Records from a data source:

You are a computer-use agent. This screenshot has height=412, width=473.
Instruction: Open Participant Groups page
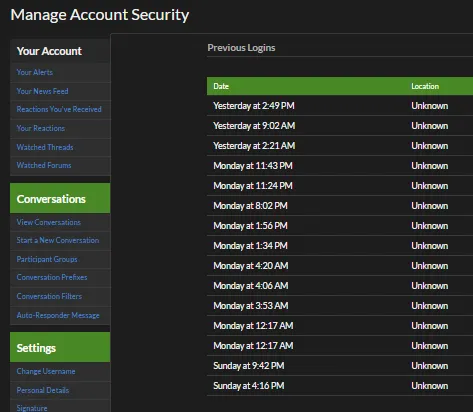(47, 259)
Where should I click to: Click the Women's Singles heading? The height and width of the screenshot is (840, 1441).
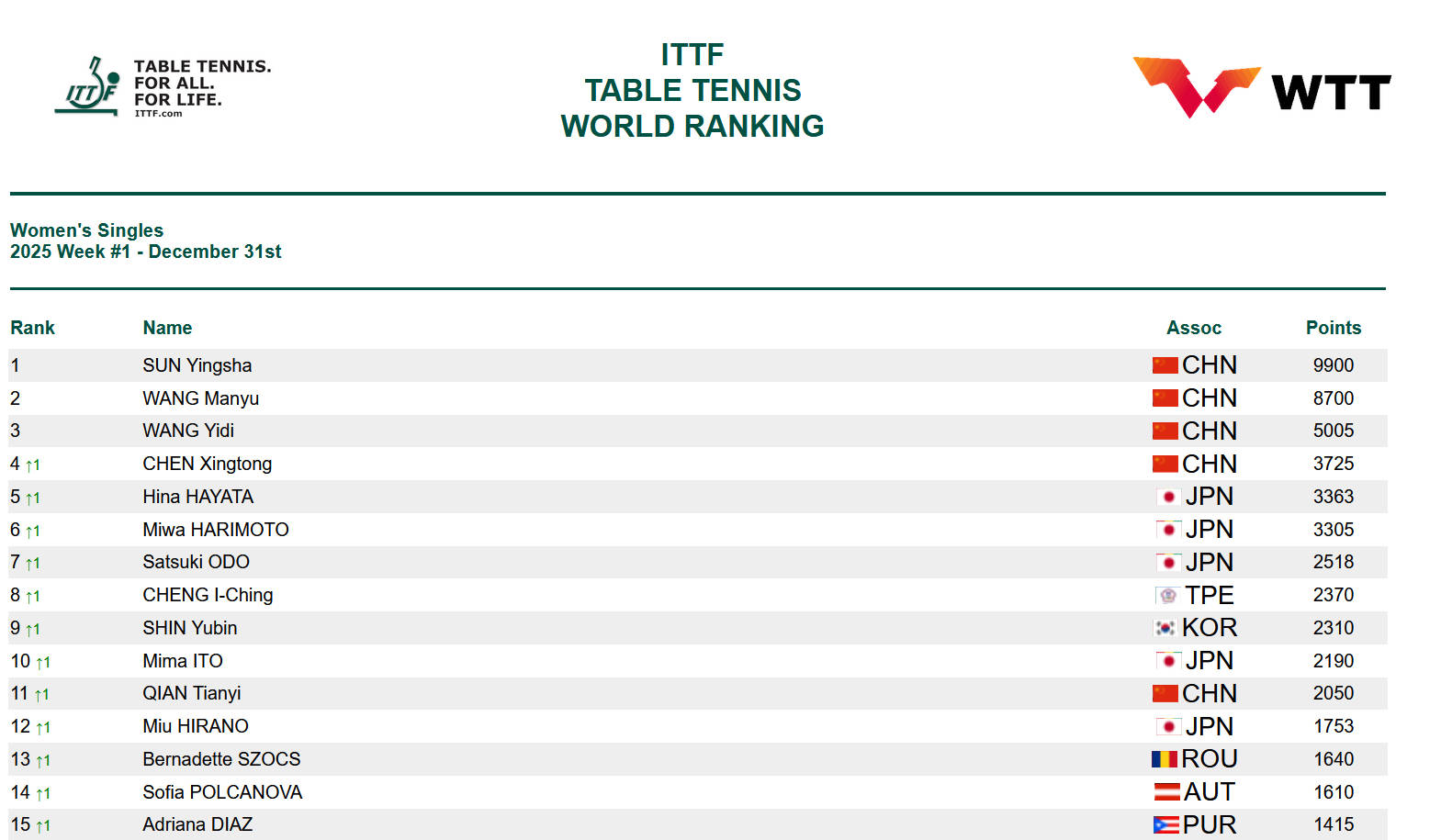[x=86, y=230]
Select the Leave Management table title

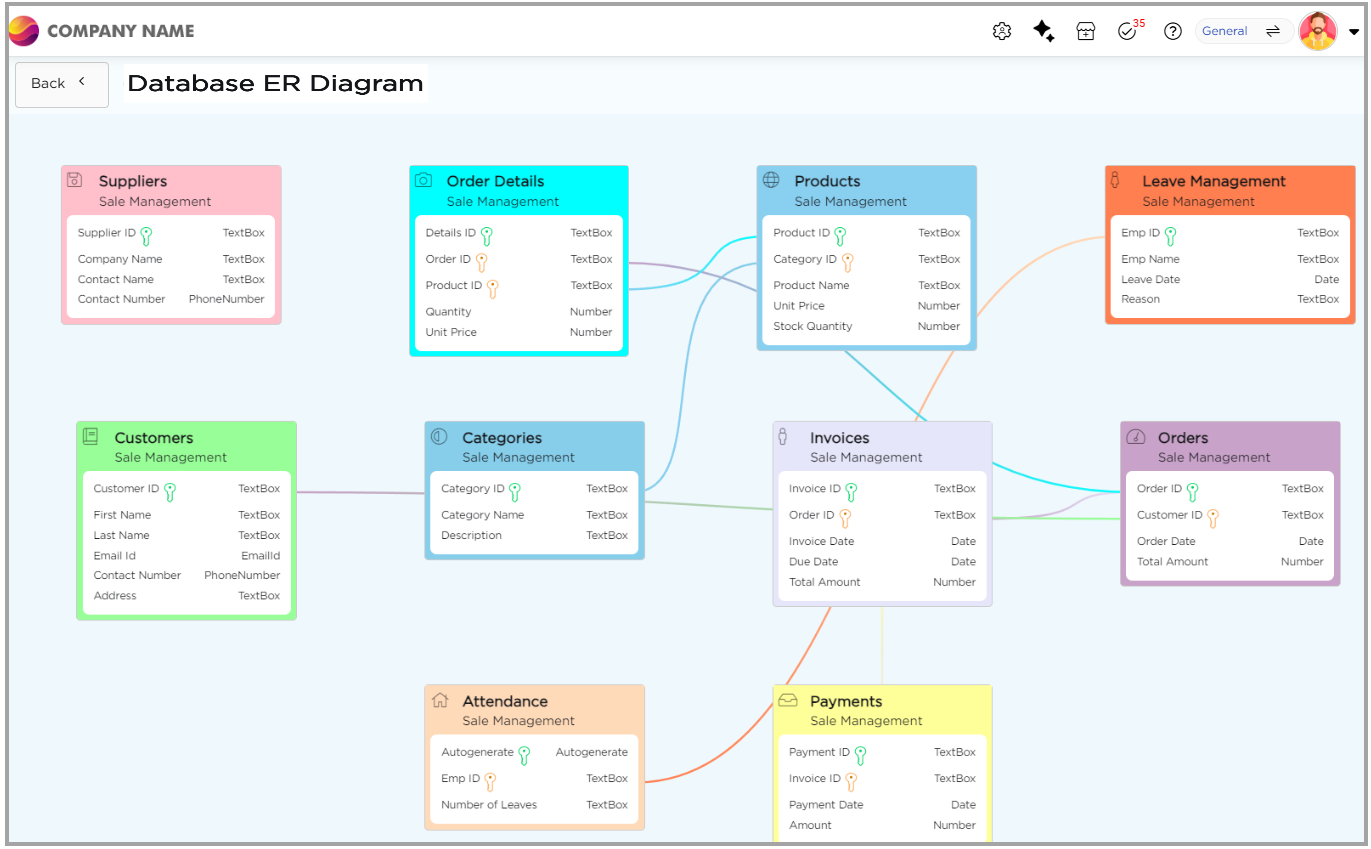point(1213,181)
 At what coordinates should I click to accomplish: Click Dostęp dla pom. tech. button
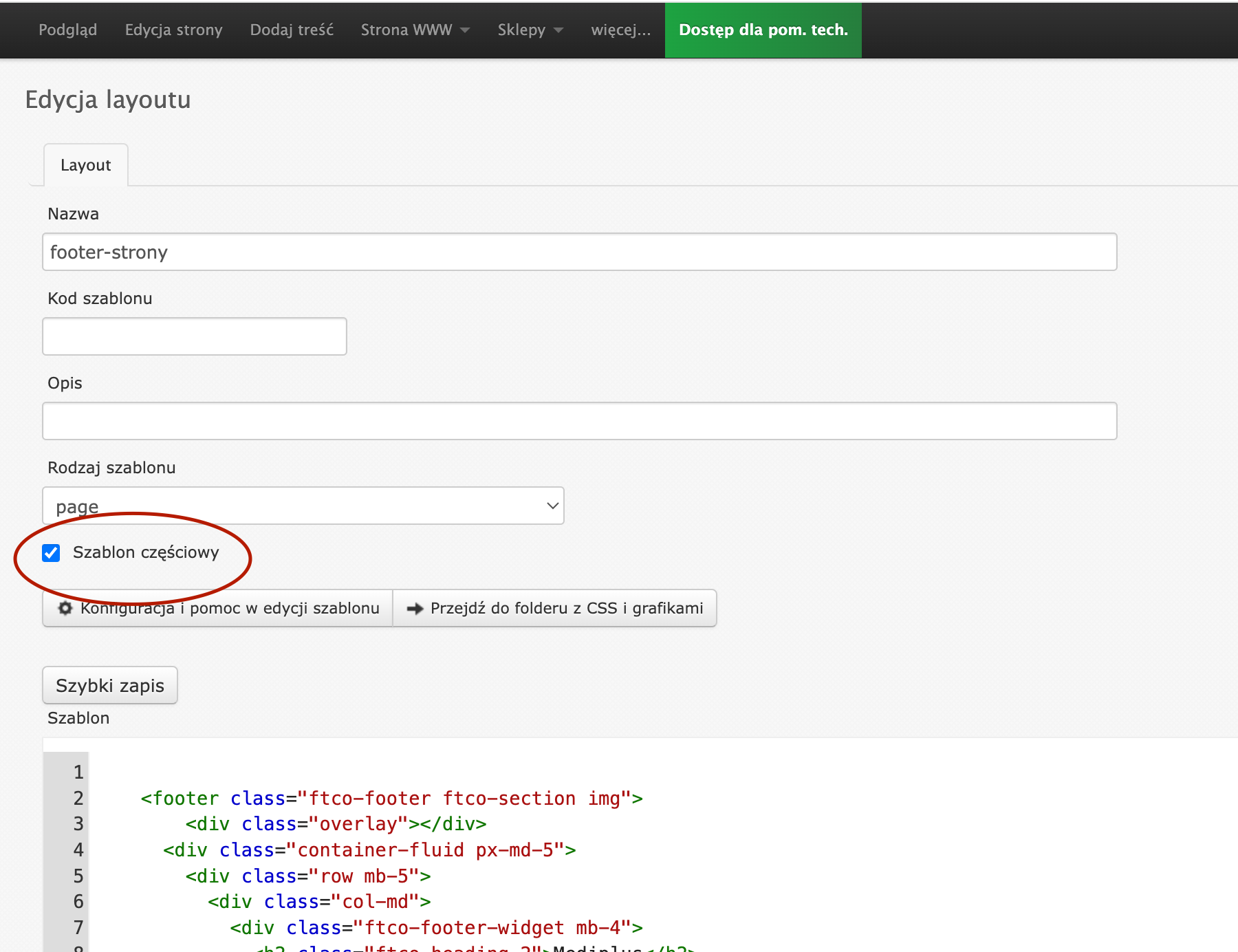click(763, 30)
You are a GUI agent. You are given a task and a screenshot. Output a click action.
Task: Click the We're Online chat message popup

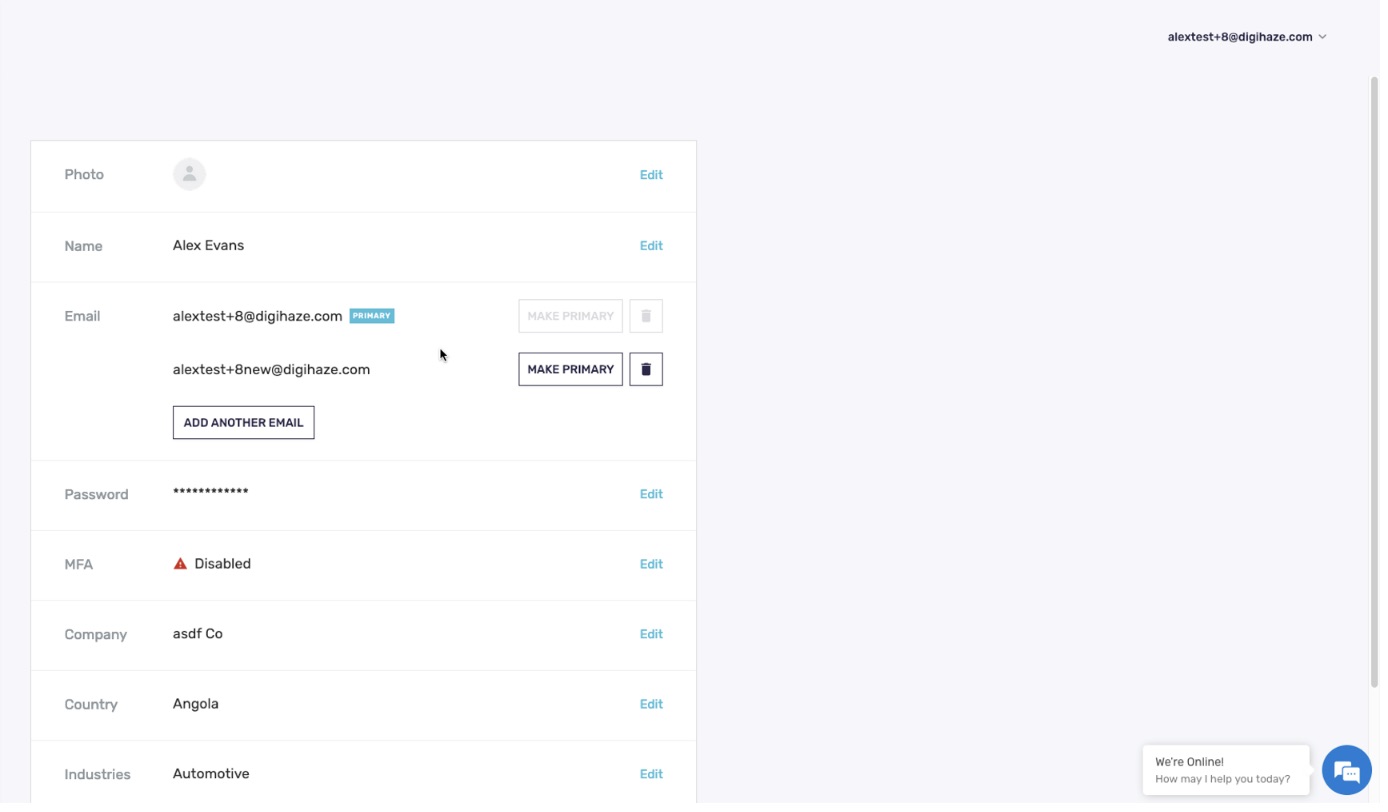(1224, 771)
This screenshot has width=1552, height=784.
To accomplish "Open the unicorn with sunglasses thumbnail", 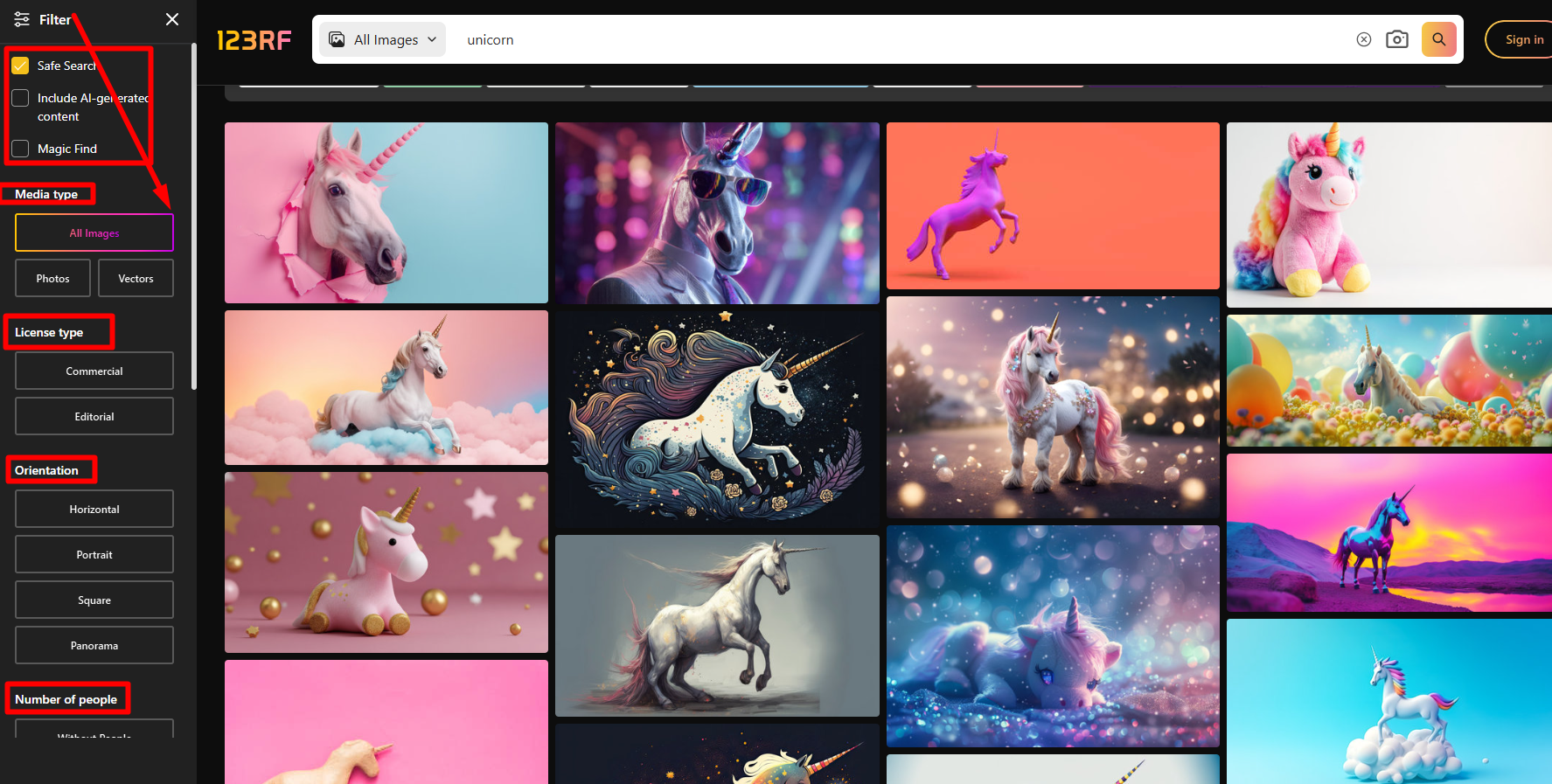I will [x=717, y=212].
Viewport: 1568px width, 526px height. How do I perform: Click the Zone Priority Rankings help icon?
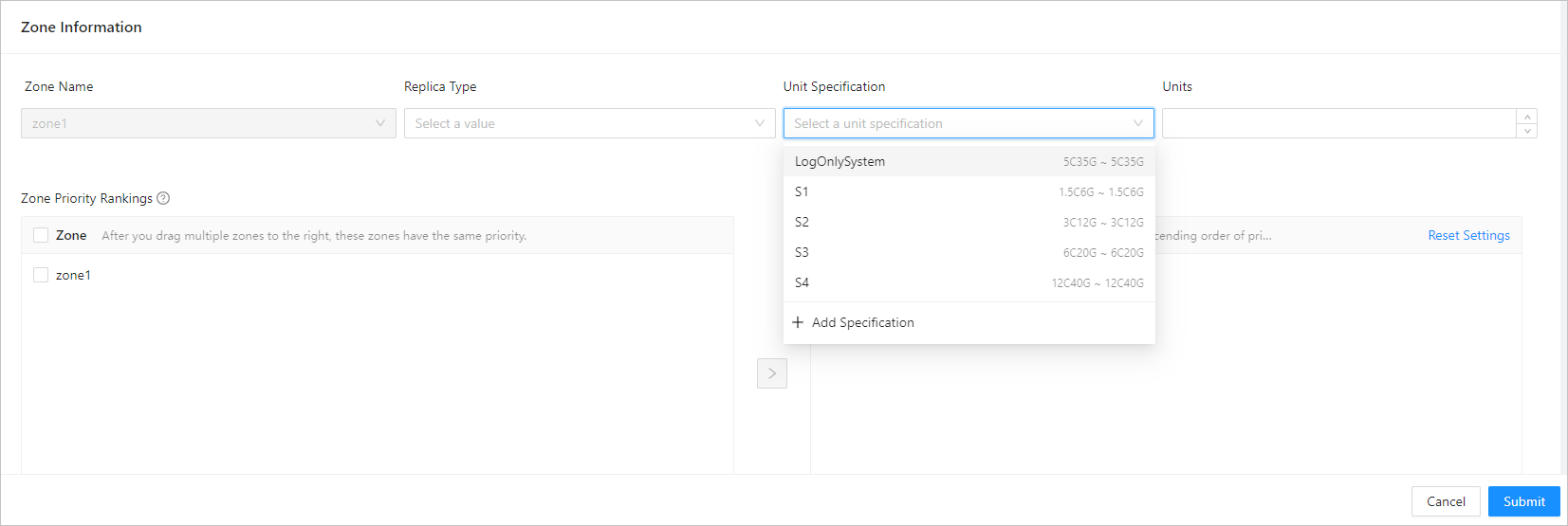click(163, 198)
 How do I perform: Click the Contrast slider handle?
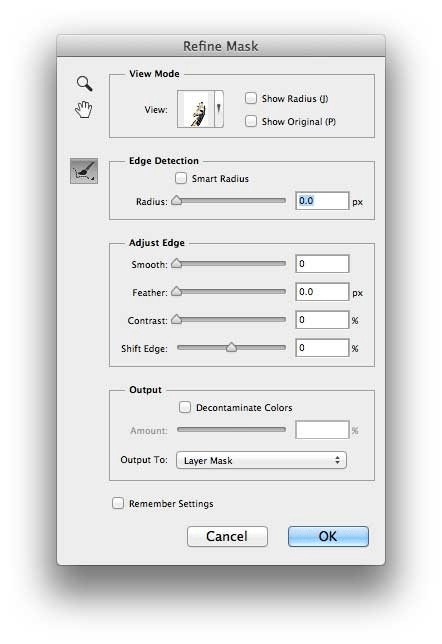coord(177,319)
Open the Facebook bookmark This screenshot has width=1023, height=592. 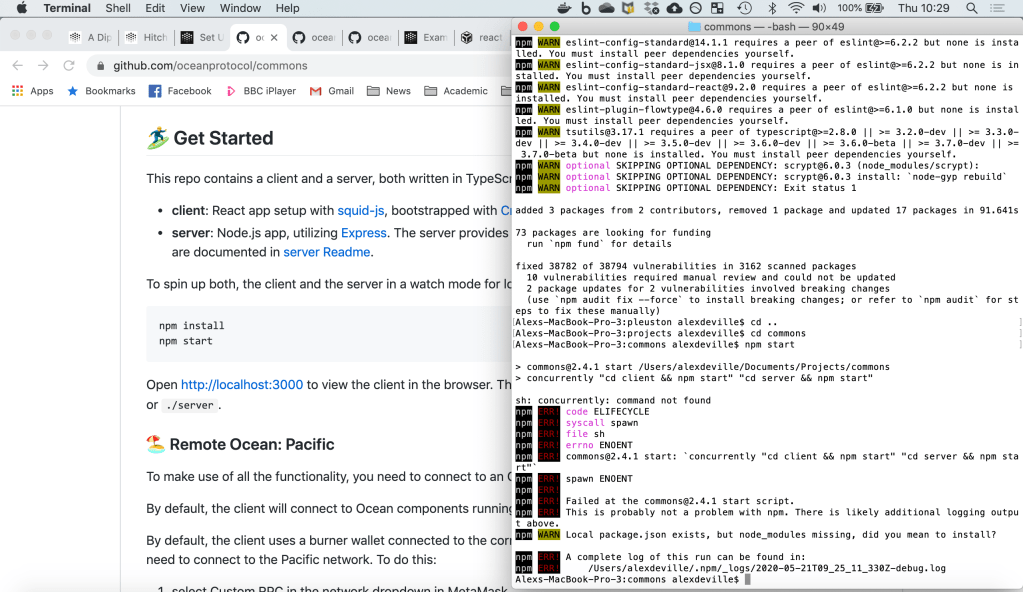[x=180, y=91]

TASK REQUIREMENTS =>
Would you copy every line of the entries that includes the word "agent"?

TASK SOLUTION =>
You are a computer-use agent. This screenshot has height=412, width=473.
You are a GUI agent. You are given a task and a screenshot. Output a click action.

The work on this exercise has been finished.